Pour limiter les risques de crise alimentaire liés à la guerre en Ukraine, les agriculteurs européens pourront cette année augmenter leurs surfaces productives. Une annonce malheureusement trop tardive pour espérer atteindre tout l’effet escompté.
L’invasion de l’Ukraine le 24 février par la Russie, en empêchant les exportations de céréales de ces deux pays, met en danger la sécurité alimentaire des populations pauvres de la planète, au premier rang desquelles celles des pays importateurs de céréales d’Afrique et d’ailleurs. Compte tenu des stocks mondiaux qui seront faibles au début de cet été, il est donc indispensable que la récolte mondiale attendue en 2022 et les quantités disponibles à l’exportation soit les plus élevées possibles.
Si le climat sera comme toujours le principal déterminant, tous les pays producteurs se doivent donc cette année de donner à leurs agriculteurs les moyens de produire plus de céréales. C’est pourquoi l’AGPB, en lien avec la FNSEA et les autres organisations agricoles françaises et européennes, demande depuis plusieurs semaines aux pouvoirs publics de faciliter la mise en culture d’un maximum de terres agricoles et la disponibilité des intrants nécessaires à une hausse de la production.

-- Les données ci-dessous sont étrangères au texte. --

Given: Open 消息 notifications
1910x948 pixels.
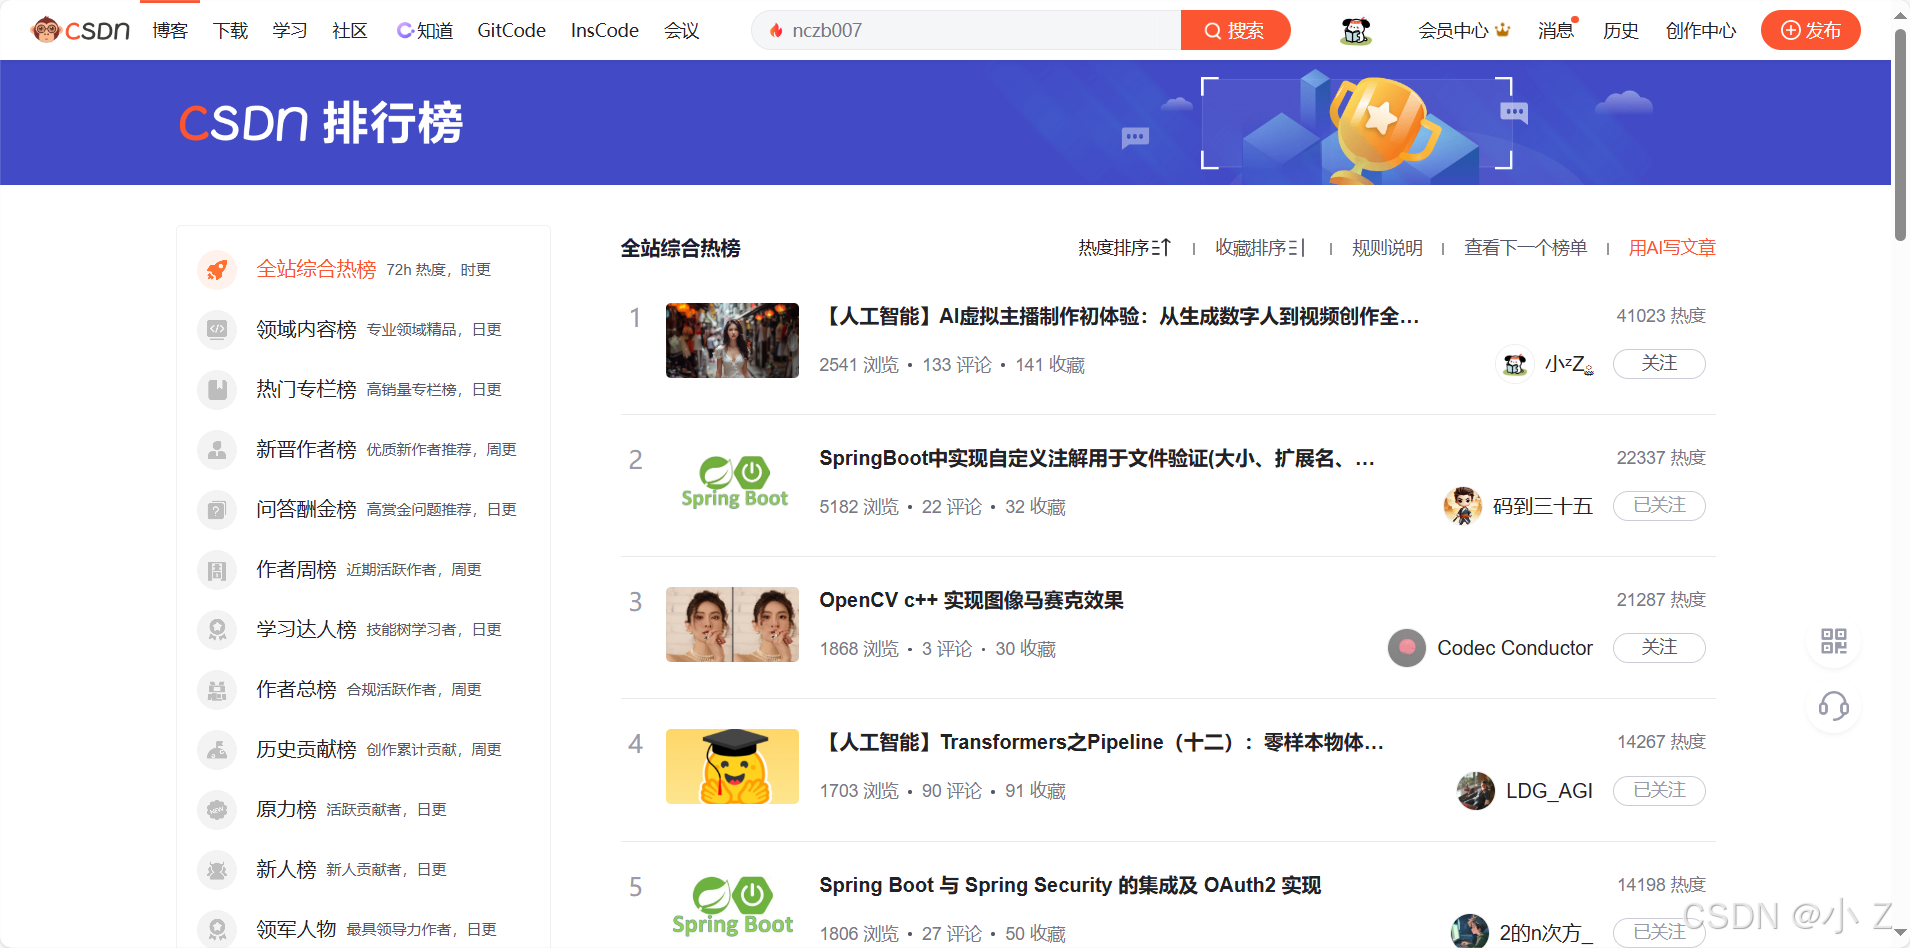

Nous avons été entendus sur les surfaces cultivables, puisque la Commission Européenne a dévoilé le 23 mars une dérogation européenne sur les jachères pour 2022, qui a été transposée en France le 28 mars sous forme d’un arrêté et d’une note aux OPA (ci-jointe).
2022 est la dernière année de la PAC actuelle qui, depuis 2014, impose une obligation de « verdissement » : la plupart des agriculteurs doivent consacrer au moins 5% de leurs terres arables à des « Surfaces d’intérêt écologique » (SIE), qui peuvent être aussi bien des éléments du paysage (arbres, mares…) que des jachères, des légumineuses non productives ou des cultures intermédiaires.
La dérogation prévoit que, cette année uniquement, les terres arables en herbe productive et en cultures semées au printemps de céréales, oléagineux (sauf chanvre) et légumineuses pourront être considérées comme des « jachères SIE ». Ce qui dispense les agriculteurs implantant suffisamment de cultures de printemps de l’obligation de laisser des terres en jachère ou autres surfaces improductives.
Cette dérogation devrait conduire à une légère hausse des surfaces et de la production d’herbe (pour l’alimentation animale et la méthanisation), de céréales, d’oléagineux et de protéagineux, ceci aux dépens des surfaces en jachère, en légumineuses non productives et en cultures intermédiaires.
On peut craindre toutefois que, compte tenu de son annonce tardive, cette augmentation de la production végétale soit d’une ampleur très limitée. Dans le cas où la crise mondiale se prolongerait, justifiant la reconduction d’une telle dérogation en 2023 (BCAE 8 de la future PAC), il est essentiel que l’annonce en soit faite beaucoup plus tôt dans la saison pour que les agriculteurs puissent en tenir compte dans leurs décisions de semis.
Il est également indispensable que les indicateurs proposés par la Commission européenne en 2020 dans le cadre de la proposition de stratégie « de la ferme à l’assiette », et notamment l’objectif d’interdire de production 10% de la surface agricole à l’horizon 2030, soient réactualisés pour concilier performance environnementale et impératif de production.